Tobold's Blog
Wednesday, September 20, 2006
WoW uptime

If you go out today and rent space on a server, the provider will most likely give you a guarantee of 99.9% uptime, that is just 9 hours per year. At the very least a server just hosting a non-critical business application is considered reliable at 99.5% uptime. In comparison World of Warcraft has at least 4 hours of scheduled downtime per *week*, 8 hours when a patch is being applied. So already just counting the scheduled downtimes, WoW's reliability is only 97%. Now add the unscheduled downtime to that score, and the reliability drops to somewhere around 95%, which isn't very good by any standard.

I never even understood what Blizzard needs 4 hours of scheduled maintenance for. When was the last time you performed scheduled maintenance on your PC? What *happens* during scheduled maintenance? Can't be a backup, because the backup has to be done continuously, otherwise unscheduled outages would lead to up to one week of rollback, and that never happens. Are they reinstalling the server software from a slow Bittorrent server every week? Or does maintenance just take 5 minutes, but they only have 1 technician, and he does it one server at a time?

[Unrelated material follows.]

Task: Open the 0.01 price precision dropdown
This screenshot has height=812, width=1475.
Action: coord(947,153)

I'm certainly not one to cry for a refund, I don't want 50 cents per month refunded, no thank you. But I sure think that as MMORPG move more into the mainstream, the level of uptime has to be increased to be in line with other online applications. And World of Warcraft still has a long way to go until it reaches that point.
Apparently you don't know much about huge, complex DB applications....

Every actions you take (sending in-game mail, picking-up an item, killing a mob etc.) leaves a trail in the DB. Once a week maintenance procedure is required to rebuild indexes, archive less needed data etc. W/o it performance would drop over time to unacceptable level....

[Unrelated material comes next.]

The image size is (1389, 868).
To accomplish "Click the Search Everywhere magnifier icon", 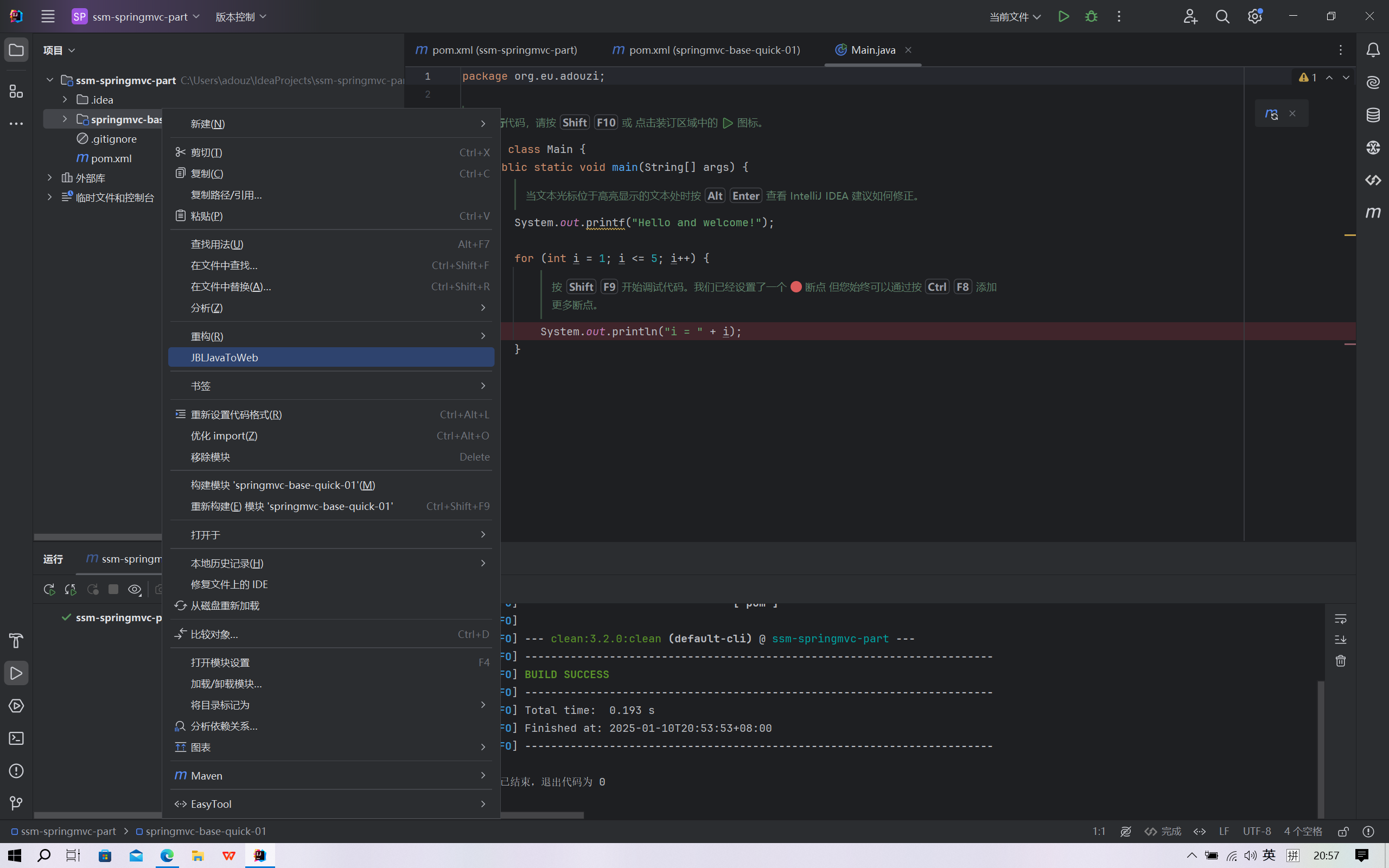I will click(1222, 17).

Think of it as defragmentation procedure you should run once in a while on your PC. It takes time and makes PC totally unusable while it lasts.
I'm sorry Tobold, but that was a very stupid post. Don't talk about things you don't know anything about. Server maintenance is very hard, truely in WoW's dimensions - I administer servers by myself and know how much work this is.
I know databases are complicated beasts, but obviously other service providers manage to handle it. I am sure the databases of not only banks, but also companies like Amazon or Expedia are hugely more complicated than those of WoW. But if they manage over 99% uptime, why can't WoW?
In contrast to the second poster I do not think that this is "a very stupid post".

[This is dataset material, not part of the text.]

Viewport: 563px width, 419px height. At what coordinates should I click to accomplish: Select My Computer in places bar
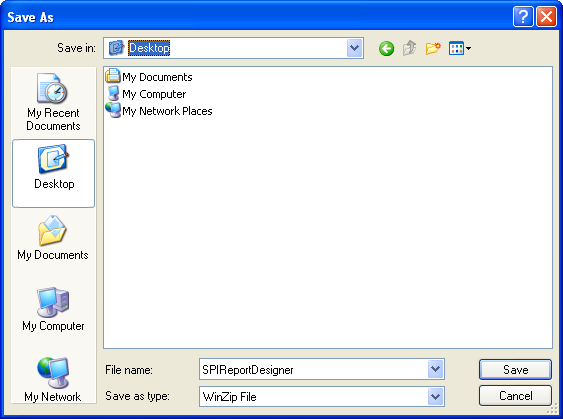(53, 309)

This is Tobold's Blog and not the "single source of truth"(tm). If he is wondering why Blizzard needs a 4 hour maintenance period then you can leave a comment telling him why Blizzard does.

I think your second statement, Tobold, is very true. If MMORPGs move into the mainstream they have to worry about uptime. WoW can afford unscheduled downtime because there is no real competition. People are very annoyed but will continue playing because they like the game. If there will be a real competitor to WoW which players like as much, then people will eventually move to the game with less downtime.
The reason is that the WOW software was either designed to need that kind of downtime or sort of evolved into this situation because it was unforeseen by the designers.

Apparently Blizzard polished the front-end but only on a relatively messy back-end that needs weekly cleanup. Its all about trade-offs: down-time vs. development time, back-end-performance vs. down-time, nice front-end features vs. effort on back-end to support them...

Regarding amazon or banks: They have a transaction based business, lost transaction = lost revenue. How many players quit paying their monthly fee because of 4h of downtime ?

Actually I don't necessarily assume amazon's database/application is more complex than a MMORPG's. They do not have the real-time requirements that a MMORPG has, the main databases remain fairly static and the front-end being web-based means scaling is a lot easier.
To the anonymous posters - there's no need to be rude. What you just did was shout the equivalent of "WTF? N00b! L2p!".

Does that impress you in WoW? No? Then imagine how unimpressive it looks here. And you don't have the excuse of being 14, by the sounds of it.

On the database complexity - whilst WoW doesn't have as many customers as Amazon or a major financial institution, what it does have is a hell of a lot more transactions. If I'm dealing with my bank, I'll maybe make 20-30 database calls total. If I play WoW for an hour, I'm probably making the system do that many calls a minute.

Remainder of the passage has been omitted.